Activity: An exact copy is needed of each line from the one including "Spitex Biberist (858, 2262)" through the last line of the entries, both ends counted, with nothing added.

Source records:
↓

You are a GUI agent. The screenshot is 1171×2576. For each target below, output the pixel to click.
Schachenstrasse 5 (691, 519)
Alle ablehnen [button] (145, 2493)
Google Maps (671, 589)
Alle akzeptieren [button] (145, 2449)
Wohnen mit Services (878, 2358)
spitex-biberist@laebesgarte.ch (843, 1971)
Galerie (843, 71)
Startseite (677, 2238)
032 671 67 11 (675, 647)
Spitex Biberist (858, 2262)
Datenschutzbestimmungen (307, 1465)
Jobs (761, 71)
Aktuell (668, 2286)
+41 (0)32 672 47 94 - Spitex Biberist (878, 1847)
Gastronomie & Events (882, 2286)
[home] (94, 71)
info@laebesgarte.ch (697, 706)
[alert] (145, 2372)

↑

Exercise result:
Spitex Biberist (858, 2262)
Datenschutzbestimmungen (307, 1465)
Jobs (761, 71)
Aktuell (668, 2286)
+41 (0)32 672 47 94 - Spitex Biberist (878, 1847)
Gastronomie & Events (882, 2286)
[home] (94, 71)
info@laebesgarte.ch (697, 706)
[alert] (145, 2372)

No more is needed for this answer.